— start Selection —

Details on the Passive, Active and Integrative Security Stages

The evolutionary stages of IPC are described in more detail in the following sections.

Passive Stage

Passive security is fundamental. Organizations need policies otherwise further security activities are not viable. Management must formally indicate whether security is important and what actions may be taken in the case of infractions. They then must back this up with audits for compliance and act to address non-compliance. Otherwise this policy, and likely others will have no effect and Management will not be in control. Securing such organizations can be challenging to say the least.

Other services the IPC can offer as part of passive security are security guidelines or advice and security awareness. Both of these are longer-term life-cycle efforts that will require periodic updating. The quality of these services will be improved as the IPC members gain experience, gather statistics and war stories and build their reputation.

Passive security was sufficient before organizations moved to networked systems. The security officer roles were mostly clerical and the only active security efforts were limited to auditing systems for compliance to some set of standards. As organizations moved to rely on distributed networked computers, ease of communications took precedence over security and control. This opened a Pandora's Box of complex issues that require more active solutions. Organizations now need the equivalent of an immune system for their critical infrastructure if they are to survive. They need to put a variety of capabilities in place to be ready to face the increasing threats that they will face in the future. Their security needs to be active and fully integrated with their business operations. To accomplish this requires management buy-in (see figure 3, click to see larger image).

Figure 3: Click to view larger image

Active Security

The active stage of an IPC represents a security improvement cycle:

  • protecting the organization while allowing effective business practices,
  • analyzing the residual vulnerabilities,
  • detecting any malicious or suspicious activities that may take advantage of the vulnerabilities, and
  • assessing whether this represents a negative impact on the organization and responding in an appropriate manner.

— end Selection —
— start Stored rows —

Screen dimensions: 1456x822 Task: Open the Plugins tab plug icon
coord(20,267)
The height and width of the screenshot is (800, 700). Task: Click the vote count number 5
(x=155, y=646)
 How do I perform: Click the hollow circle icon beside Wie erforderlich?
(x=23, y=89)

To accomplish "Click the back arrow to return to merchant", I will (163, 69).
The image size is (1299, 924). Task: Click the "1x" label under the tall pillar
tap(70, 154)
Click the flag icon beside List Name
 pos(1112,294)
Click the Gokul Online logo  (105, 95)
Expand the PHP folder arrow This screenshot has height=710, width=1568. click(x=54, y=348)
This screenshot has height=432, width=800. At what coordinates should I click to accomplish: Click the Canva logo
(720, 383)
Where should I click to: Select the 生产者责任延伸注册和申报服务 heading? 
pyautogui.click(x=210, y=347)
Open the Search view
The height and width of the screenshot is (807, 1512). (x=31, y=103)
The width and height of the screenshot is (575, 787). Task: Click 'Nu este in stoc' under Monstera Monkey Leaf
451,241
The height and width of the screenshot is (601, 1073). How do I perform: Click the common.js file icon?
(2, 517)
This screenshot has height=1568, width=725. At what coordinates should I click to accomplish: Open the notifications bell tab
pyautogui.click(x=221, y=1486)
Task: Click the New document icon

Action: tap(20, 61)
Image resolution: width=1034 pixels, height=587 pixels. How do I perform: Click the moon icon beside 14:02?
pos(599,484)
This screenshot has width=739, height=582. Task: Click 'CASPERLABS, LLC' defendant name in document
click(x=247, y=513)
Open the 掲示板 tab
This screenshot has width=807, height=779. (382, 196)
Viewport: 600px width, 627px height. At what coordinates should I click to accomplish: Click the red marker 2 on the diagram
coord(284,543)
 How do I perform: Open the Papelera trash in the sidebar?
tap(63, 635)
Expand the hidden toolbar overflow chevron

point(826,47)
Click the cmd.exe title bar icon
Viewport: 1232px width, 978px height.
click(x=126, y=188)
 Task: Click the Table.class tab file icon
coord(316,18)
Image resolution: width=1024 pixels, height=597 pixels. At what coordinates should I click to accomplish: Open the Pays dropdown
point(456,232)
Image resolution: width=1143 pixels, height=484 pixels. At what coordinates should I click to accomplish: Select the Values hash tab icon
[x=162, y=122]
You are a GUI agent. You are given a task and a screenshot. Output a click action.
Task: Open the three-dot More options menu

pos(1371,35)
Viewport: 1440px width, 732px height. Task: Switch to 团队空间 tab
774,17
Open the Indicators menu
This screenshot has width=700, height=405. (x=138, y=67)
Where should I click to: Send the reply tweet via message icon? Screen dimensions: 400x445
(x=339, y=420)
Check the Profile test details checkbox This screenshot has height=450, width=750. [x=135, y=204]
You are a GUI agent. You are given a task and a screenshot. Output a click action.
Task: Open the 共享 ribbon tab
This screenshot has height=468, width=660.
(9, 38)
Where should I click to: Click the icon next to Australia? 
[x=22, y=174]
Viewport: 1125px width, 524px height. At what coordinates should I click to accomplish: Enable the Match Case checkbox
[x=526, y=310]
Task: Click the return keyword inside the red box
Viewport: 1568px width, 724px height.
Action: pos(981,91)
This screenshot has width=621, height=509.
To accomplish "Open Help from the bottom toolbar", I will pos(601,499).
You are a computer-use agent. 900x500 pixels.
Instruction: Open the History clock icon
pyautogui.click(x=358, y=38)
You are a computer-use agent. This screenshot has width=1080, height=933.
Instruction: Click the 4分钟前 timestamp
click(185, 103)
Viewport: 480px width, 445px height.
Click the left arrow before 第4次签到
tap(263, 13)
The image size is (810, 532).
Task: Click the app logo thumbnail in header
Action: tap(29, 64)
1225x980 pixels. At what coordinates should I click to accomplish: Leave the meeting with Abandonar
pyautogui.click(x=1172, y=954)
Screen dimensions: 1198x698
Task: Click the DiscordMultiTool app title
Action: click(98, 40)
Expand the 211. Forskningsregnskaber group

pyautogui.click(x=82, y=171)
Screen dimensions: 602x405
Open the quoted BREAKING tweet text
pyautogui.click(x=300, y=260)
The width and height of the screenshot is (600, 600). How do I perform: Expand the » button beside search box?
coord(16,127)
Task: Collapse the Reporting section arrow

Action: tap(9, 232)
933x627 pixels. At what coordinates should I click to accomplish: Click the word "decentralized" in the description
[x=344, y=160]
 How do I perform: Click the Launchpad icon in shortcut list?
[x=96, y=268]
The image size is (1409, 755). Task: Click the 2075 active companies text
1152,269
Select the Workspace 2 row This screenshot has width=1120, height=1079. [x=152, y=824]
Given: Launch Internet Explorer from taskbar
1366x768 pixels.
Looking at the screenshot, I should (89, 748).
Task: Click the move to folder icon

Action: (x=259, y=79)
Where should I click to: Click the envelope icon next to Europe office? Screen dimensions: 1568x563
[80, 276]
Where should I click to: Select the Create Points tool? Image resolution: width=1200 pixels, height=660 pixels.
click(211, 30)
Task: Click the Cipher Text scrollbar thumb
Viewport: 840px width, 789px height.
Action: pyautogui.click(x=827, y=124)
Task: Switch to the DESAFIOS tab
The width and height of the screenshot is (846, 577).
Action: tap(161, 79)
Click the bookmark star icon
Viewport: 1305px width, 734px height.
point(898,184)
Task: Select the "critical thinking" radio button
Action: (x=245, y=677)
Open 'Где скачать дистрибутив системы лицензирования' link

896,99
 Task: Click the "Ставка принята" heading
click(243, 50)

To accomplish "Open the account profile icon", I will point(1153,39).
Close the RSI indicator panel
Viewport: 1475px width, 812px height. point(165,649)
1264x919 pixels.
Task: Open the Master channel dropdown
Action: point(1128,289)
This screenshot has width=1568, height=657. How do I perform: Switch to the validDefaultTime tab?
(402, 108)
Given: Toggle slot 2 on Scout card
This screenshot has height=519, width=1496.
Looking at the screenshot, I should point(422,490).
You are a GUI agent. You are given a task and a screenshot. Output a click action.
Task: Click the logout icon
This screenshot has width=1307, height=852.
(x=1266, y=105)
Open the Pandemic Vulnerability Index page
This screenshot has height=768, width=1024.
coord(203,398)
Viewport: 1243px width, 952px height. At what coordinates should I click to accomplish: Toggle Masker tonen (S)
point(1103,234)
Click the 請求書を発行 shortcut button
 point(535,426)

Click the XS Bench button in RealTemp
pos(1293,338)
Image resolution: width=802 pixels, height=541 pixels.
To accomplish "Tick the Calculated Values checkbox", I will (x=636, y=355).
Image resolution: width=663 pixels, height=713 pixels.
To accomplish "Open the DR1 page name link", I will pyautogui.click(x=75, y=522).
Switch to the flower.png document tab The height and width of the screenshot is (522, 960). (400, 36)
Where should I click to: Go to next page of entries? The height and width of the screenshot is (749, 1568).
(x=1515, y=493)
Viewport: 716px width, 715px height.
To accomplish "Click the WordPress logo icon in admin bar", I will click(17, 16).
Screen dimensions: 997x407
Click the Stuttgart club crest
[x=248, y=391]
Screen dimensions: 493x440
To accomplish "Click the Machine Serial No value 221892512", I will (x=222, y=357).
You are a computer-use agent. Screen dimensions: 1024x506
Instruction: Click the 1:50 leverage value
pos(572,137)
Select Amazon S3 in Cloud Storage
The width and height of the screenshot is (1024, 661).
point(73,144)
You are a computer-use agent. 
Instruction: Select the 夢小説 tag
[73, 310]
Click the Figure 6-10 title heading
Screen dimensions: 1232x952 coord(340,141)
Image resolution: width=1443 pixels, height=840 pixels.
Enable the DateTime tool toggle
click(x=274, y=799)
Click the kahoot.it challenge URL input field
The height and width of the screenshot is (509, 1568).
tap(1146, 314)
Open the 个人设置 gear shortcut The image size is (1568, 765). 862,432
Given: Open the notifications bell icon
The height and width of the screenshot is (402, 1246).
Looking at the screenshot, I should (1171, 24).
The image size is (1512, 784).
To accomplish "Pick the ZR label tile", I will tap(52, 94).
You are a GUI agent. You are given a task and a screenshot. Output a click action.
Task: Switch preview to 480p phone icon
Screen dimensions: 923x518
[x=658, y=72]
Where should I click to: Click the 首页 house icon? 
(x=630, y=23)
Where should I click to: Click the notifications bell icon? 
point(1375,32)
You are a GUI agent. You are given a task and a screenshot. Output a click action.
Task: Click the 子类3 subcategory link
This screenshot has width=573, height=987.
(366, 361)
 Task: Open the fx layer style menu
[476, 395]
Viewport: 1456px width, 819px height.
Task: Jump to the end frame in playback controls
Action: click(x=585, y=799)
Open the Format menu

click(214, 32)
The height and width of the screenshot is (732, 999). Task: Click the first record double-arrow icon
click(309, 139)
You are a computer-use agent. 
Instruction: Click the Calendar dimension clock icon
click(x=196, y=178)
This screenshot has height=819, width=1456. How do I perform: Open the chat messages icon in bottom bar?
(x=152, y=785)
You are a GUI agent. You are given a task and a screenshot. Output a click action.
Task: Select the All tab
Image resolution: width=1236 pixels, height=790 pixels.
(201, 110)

— end Stored rows —

Sum up the excerpt on security stages in three sentences. The listing is separate material, unrelated to the excerpt on security stages.

### Result
Passive security rests on management setting formal policies, backing them with compliance audits and acting on non-compliance, while the IPC can also offer security guidelines and awareness. This was enough before organizations moved to networked systems, but relying on distributed networked computers opened complex issues that call for active security fully integrated with business operations and supported by management buy-in. The active stage is an improvement cycle of protecting the organization, analyzing residual vulnerabilities, detecting malicious or suspicious activity, and assessing the impact and responding appropriately.